--- What is required ---
Using the data below, copy each line that includes the word "Given".

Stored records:
────────────────────────────────────────

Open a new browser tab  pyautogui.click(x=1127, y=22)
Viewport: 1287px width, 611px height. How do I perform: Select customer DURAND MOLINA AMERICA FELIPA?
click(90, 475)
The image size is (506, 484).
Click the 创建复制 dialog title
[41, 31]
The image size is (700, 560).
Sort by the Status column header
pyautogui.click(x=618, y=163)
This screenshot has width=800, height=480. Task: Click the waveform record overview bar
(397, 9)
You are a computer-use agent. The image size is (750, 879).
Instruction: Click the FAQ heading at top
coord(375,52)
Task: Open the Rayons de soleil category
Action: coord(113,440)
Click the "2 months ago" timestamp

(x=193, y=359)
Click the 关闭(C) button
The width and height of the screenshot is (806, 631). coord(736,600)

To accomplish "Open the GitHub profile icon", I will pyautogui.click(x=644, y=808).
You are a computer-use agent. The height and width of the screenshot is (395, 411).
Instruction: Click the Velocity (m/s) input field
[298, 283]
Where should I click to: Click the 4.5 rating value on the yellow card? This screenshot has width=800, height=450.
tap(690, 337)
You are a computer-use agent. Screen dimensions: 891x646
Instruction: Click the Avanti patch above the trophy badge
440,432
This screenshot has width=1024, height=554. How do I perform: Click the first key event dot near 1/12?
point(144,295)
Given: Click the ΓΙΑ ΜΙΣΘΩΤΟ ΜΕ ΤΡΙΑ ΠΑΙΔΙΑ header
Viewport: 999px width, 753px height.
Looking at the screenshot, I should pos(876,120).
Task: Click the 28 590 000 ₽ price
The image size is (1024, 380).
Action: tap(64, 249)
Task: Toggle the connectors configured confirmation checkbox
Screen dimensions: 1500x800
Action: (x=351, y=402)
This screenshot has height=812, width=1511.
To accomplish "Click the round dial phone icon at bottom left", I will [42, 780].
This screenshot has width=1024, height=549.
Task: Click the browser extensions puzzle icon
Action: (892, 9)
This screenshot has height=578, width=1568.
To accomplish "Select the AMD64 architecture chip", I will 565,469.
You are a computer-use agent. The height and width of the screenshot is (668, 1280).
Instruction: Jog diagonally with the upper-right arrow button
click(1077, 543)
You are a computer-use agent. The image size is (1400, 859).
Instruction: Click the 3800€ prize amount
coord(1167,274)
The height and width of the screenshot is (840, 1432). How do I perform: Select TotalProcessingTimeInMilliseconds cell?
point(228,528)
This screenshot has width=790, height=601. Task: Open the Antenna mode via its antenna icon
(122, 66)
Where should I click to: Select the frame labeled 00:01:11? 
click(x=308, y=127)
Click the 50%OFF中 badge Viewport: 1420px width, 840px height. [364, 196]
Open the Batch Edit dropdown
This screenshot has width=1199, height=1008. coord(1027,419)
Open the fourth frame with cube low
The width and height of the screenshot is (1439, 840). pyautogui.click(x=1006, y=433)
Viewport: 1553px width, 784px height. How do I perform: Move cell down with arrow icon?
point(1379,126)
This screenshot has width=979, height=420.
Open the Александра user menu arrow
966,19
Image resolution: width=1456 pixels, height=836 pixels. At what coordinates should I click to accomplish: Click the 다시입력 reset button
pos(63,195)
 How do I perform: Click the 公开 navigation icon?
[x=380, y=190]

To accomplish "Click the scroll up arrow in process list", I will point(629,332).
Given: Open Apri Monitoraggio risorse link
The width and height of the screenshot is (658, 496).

────────────────────────────────────────

--- Task output ---
Given: Click the ΓΙΑ ΜΙΣΘΩΤΟ ΜΕ ΤΡΙΑ ΠΑΙΔΙΑ header
Given: Open Apri Monitoraggio risorse link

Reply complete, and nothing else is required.